If you haven’t heard of Duqu (not to be confused with the Count), you’re not paying attention (we forgive you). For those of you who haven’t heard, Duqu is a Stuxnet variant seen in the wild. If you remember, Stuxnet targeted Supervisory Control and Data Acquisition (SCADA) systems – these systems are used for the Industrial Control Systems (ICS) that generally operate our critical infrastructure including, but not limited to: water treatment and distribution, wastewater treatment, oil and gas pipelines, the power grid (further information about Smart Grids and Cyber Security), civil alerting systems, as well as systems found in airports (see the SCADA entry at Wikipedia).
Duqu has been picked up not only by the usual sources (ThreatPost here, here, and here; Dark Reading here and here; McAfee here; Symantec here and here (PDF); F-Secure here; Sophos here), but by mainstream sources as well (Wired here; Fox News here and here; MSNBC here; The Inquirer here). It would seem that there’s a wealth of information on Duqu available.
McAfee claims the Stuxnet team is still active and mentions that they received a kit from an “independent team of researchers.” Symantec received a sample from “a research lab with strong international connections,” and has essentially reached the same conclusion as McAfee with respect to authorship: “The threat was written by the same authors (or those that have access to the Stuxnet source code).” Symantec has indicated that Duqu contains no code related to any Industrial Control System, but that Duqu is simply a Remote Access Trojan (RAT) targeting specific organizations for the purpose of stealing information. This is why multiple sources believe that Duqu is a precursor to a more Stuxnet-like attack.
Other tidbits about Duqu include:
- Uses a custom Command and Control (C&C) protocol
- C&C server (still operational as of October 18th) is located somewhere in India
- Variants of Duqu may have existed since 2010
- It is not self-replicating, and is therefore not a worm
- It runs for 36 days and then removes itself from the system
- The propagation vector has not been identified
- No one really knows its purpose – McAfee has suggested that Duqu targets Certificate Authorities; many others have assumed Duqu’s relationship to Stuxnet to imply that it is ultimately targeting SCADA systems
To besmirch the Internet’s trust infrastructure once again, one Duqu variant was signed with a valid digital certificate (since revoked). Symantec updated their blog on October 18th (probably at the behest of Thawte and/or VerisSign) to draw attention to the fact that the private key associated with the certificate used was likely stolen and not the result of poor Certificate Authority practices. Even if the trust credentials were stolen and not inappropriately granted by a CA, it still represents a failure of our trust model.

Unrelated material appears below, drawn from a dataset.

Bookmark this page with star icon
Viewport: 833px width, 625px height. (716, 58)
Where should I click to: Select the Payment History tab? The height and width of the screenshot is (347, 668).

And, (finally right?) this is where the story becomes very juicy from a security perspective. There are many reasons (most speculative) Duqu can be viewed as disturbing, but, to me, there’s a much larger story here:
The models we use for distinguishing between malicious and benign behavior are becoming increasingly inadequate.
A brief recap of what Duqu does:
- It installs using valid trust credentials on systems
- It does not self-propagate
- It’s custom C&C protocol uses HTTP and/or HTTPS for transport
- It uninstalls itself after 36 days
That’s really amazing when you think about it. Somehow getting into an enterprise on potentially more than one host, then communicating across the perimeter undetected (HTTP/HTTPS), then loading key loggers, network discovery tools, and other information stealing components, and finally disengaging after a predetermined period of 36 days.
With the exception of Duqu’s activity lasting only 36 days, does it look like anything else that might be familiar to you? It should, because from the perspective of our monitoring tools, it looks an awful lot like you and me. During the course of a month at work I will:
- Install software and/or drivers as needed (many are signed using valid trust credentials)
- The software I install does not (I hope!) self-propagate to other systems – it installs and stays put
- I browse the internet, and some software probably phones home from time to time with usage statistics, which uses HTTP and/or HTTPS as the transport mechanism
- From time to time I discover that I no longer need the software or driver, and I’ll uninstall it.
Regardless of Duqu’s ultimate purpose, the larger problem is that we are increasingly unable to distinguish malicious behavior from benign behavior in our systems. This indicates that the models we use for the purpose of distinguishing between malicious and benign are being defeated.
If our detection models are, in fact, a real problem here, then what are the root causes and subsequent solutions in your opinion?